2. There are significant similarities as well as differences between the experiences of gay men and lesbians. The equation of the two, sustained on political and strategic grounds, is relatively recent (the latter part of the nineteenth century).

3. In addition to many manifestations in tribal cultures, there have been four chief forms in high cultures: ancient Greece, the Far East (China and Japan), Islam, the European West. Islam and the West have absorbed homophobic perspectives stemming from the Hebrew-Christian Bible; the other two did not. This comparison offers a clear dichotomy.

4. The West and Islam are afflicted by a powerful hydra of homophobic prejudices and fabrications. The need to examine these and root them out is ongoing.

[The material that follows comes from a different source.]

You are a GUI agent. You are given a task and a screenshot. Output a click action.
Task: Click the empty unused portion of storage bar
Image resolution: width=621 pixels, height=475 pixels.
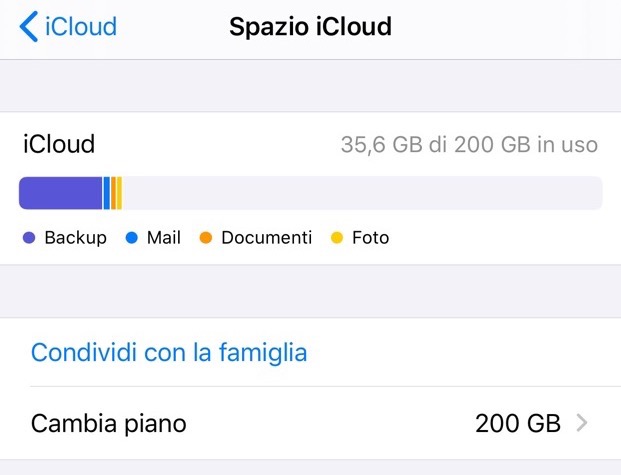(360, 193)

5. The West has shown a long history of legal sanctions, reflecting these motifs. These laws and the arguments for and against them display notable residues of thinking and attitudes. The history of law enforcement against those who have fallen afoul of such legislation is a melancholy, but necessary subject.

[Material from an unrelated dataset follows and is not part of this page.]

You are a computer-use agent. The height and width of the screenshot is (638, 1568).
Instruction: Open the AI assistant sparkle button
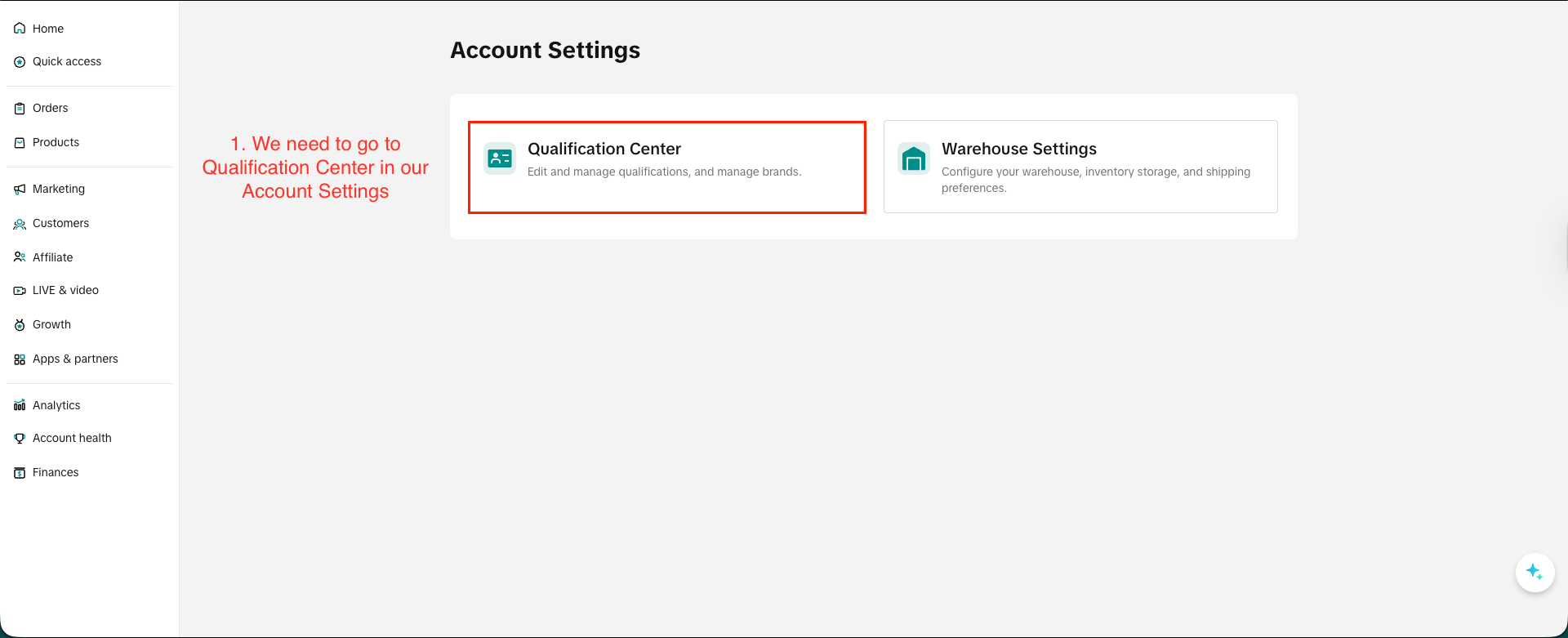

6. On a worldwide basis, research has revealed a prevalence of two quite different types of same-sex behavior: age-differentiated and gender-differentiated. A third type, the so-called egalitarian one, is relatively rare, though prevalent in modern Western contexts--at least those that are most visible. Survivals of the other two types are undeniable.

7. In most societies that have fostered homosexual behavior, there are patterns of cultural continuity. In American Indian societies, for example, these take the form of traditional roles assumed by the so-called berdache figures. Ancient Greece, the West, and China display complex manifestations of gay and lesbian high culture.

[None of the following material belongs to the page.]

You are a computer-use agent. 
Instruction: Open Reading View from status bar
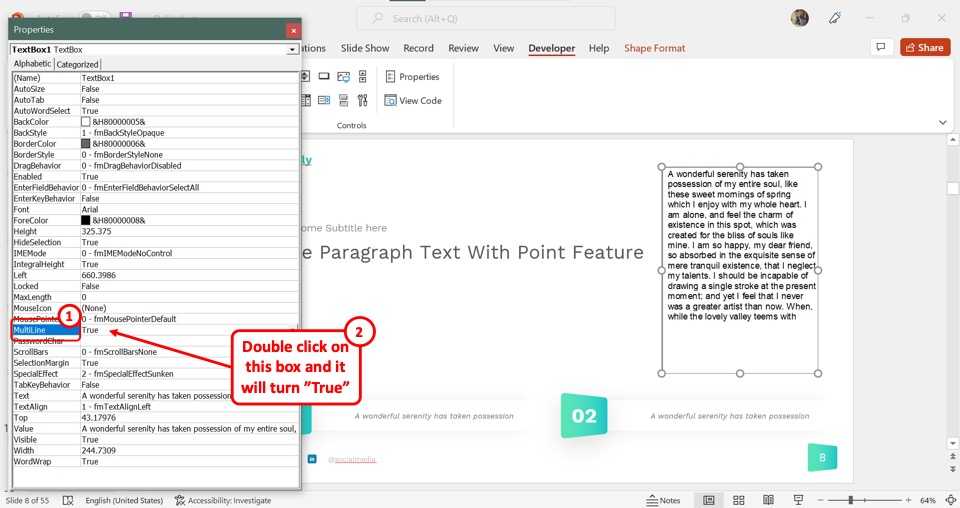point(769,500)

8. Whether this reality authorizes one to speak of a stable gay identity and lesbian identity over time is uncertain. Even more problematic is the hypothesis of a distinct bisexual identity. Nonetheless, many individuals eschew absolute polarization, not restricting themselves either to the other sex or to their own, but have combined the two interests in some fashion.

9. Ethological research has abundantly shown that the old view that homosexual behavior does not occur among animals is false. Yet in many species the behaviors are of limited scope (e.g. mounting; the joint upbringing of young), too narrowly focused to permit a straightforward ascription of "animal homosexuality."

10. Academically an opportunity has been squandered, since most of the tenure-track jobs in our area have gone to Queer Theorists. In general, the hijacking of gay studies by postmodernism has produced little of lasting value.